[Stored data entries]
►
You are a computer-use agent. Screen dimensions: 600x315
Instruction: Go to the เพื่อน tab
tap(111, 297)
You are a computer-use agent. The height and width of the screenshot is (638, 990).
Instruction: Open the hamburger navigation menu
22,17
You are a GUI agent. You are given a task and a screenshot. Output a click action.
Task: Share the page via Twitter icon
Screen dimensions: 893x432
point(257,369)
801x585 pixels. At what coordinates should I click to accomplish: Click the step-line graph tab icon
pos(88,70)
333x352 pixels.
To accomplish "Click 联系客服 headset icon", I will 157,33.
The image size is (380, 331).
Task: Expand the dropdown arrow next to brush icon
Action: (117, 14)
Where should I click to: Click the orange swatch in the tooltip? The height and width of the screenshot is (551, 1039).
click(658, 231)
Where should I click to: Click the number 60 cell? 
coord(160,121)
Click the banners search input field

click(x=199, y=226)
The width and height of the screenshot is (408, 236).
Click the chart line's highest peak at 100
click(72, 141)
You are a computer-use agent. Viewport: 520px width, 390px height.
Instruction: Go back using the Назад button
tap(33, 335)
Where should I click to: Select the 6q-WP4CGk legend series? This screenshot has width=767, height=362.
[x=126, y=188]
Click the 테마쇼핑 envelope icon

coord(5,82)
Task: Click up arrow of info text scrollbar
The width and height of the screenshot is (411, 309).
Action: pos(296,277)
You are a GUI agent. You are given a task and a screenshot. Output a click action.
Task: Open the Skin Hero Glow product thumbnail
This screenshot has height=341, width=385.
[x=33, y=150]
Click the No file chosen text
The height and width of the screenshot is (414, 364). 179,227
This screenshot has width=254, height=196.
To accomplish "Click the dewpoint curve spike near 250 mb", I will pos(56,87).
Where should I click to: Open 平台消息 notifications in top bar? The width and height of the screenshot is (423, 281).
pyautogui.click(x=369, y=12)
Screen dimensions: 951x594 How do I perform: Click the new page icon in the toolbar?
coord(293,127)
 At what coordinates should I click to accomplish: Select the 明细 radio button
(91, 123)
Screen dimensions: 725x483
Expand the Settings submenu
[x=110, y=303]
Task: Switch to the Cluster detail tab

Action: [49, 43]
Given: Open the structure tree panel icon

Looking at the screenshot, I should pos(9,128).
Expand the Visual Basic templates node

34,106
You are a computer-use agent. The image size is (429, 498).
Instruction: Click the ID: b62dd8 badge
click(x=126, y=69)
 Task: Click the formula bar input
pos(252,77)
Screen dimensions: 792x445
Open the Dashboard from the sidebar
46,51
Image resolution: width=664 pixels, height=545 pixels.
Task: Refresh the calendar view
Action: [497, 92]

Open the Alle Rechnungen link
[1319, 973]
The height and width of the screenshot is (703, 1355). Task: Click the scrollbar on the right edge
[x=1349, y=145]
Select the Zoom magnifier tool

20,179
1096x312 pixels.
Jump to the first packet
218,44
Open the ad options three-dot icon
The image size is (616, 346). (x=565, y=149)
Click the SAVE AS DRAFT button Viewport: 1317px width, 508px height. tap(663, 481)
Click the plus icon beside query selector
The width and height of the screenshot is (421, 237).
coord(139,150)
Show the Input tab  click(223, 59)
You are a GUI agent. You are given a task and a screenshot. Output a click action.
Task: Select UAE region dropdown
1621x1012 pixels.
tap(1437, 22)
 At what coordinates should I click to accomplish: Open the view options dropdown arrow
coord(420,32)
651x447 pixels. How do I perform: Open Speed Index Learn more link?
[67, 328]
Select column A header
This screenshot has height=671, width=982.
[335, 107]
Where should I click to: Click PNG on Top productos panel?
◄
§ EXERCISE GOAL
Please repeat every entry, exactly as it was written.

§ ANSWER SPACE
You are a computer-use agent. Screen dimensions: 600x315
Instruction: Go to the เพื่อน tab
tap(111, 297)
You are a computer-use agent. The height and width of the screenshot is (638, 990).
Instruction: Open the hamburger navigation menu
22,17
You are a GUI agent. You are given a task and a screenshot. Output a click action.
Task: Share the page via Twitter icon
Screen dimensions: 893x432
point(257,369)
801x585 pixels. At what coordinates should I click to accomplish: Click the step-line graph tab icon
pos(88,70)
333x352 pixels.
To accomplish "Click 联系客服 headset icon", I will 157,33.
The image size is (380, 331).
Task: Expand the dropdown arrow next to brush icon
Action: (117, 14)
Where should I click to: Click the orange swatch in the tooltip? The height and width of the screenshot is (551, 1039).
click(658, 231)
Where should I click to: Click the number 60 cell? 
coord(160,121)
Click the banners search input field

click(x=199, y=226)
The width and height of the screenshot is (408, 236).
Click the chart line's highest peak at 100
click(72, 141)
You are a computer-use agent. Viewport: 520px width, 390px height.
Instruction: Go back using the Назад button
tap(33, 335)
Where should I click to: Select the 6q-WP4CGk legend series? This screenshot has width=767, height=362.
[x=126, y=188]
Click the 테마쇼핑 envelope icon

coord(5,82)
Task: Click up arrow of info text scrollbar
The width and height of the screenshot is (411, 309).
Action: pos(296,277)
You are a GUI agent. You are given a task and a screenshot. Output a click action.
Task: Open the Skin Hero Glow product thumbnail
This screenshot has height=341, width=385.
[x=33, y=150]
Click the No file chosen text
The height and width of the screenshot is (414, 364). 179,227
This screenshot has width=254, height=196.
To accomplish "Click the dewpoint curve spike near 250 mb", I will pos(56,87).
Where should I click to: Open 平台消息 notifications in top bar? The width and height of the screenshot is (423, 281).
pyautogui.click(x=369, y=12)
Screen dimensions: 951x594 How do I perform: Click the new page icon in the toolbar?
coord(293,127)
 At what coordinates should I click to accomplish: Select the 明细 radio button
(91, 123)
Screen dimensions: 725x483
Expand the Settings submenu
[x=110, y=303]
Task: Switch to the Cluster detail tab

Action: [49, 43]
Given: Open the structure tree panel icon

Looking at the screenshot, I should pos(9,128).
Expand the Visual Basic templates node

34,106
You are a computer-use agent. The image size is (429, 498).
Instruction: Click the ID: b62dd8 badge
click(x=126, y=69)
 Task: Click the formula bar input
pos(252,77)
Screen dimensions: 792x445
Open the Dashboard from the sidebar
46,51
Image resolution: width=664 pixels, height=545 pixels.
Task: Refresh the calendar view
Action: [497, 92]

Open the Alle Rechnungen link
[1319, 973]
The height and width of the screenshot is (703, 1355). Task: Click the scrollbar on the right edge
[x=1349, y=145]
Select the Zoom magnifier tool

20,179
1096x312 pixels.
Jump to the first packet
218,44
Open the ad options three-dot icon
The image size is (616, 346). (x=565, y=149)
Click the SAVE AS DRAFT button Viewport: 1317px width, 508px height. tap(663, 481)
Click the plus icon beside query selector
The width and height of the screenshot is (421, 237).
coord(139,150)
Show the Input tab  click(223, 59)
You are a GUI agent. You are given a task and a screenshot. Output a click action.
Task: Select UAE region dropdown
1621x1012 pixels.
tap(1437, 22)
 At what coordinates should I click to accomplish: Open the view options dropdown arrow
coord(420,32)
651x447 pixels. How do I perform: Open Speed Index Learn more link?
[67, 328]
Select column A header
This screenshot has height=671, width=982.
[335, 107]
Where should I click to: Click PNG on Top productos panel?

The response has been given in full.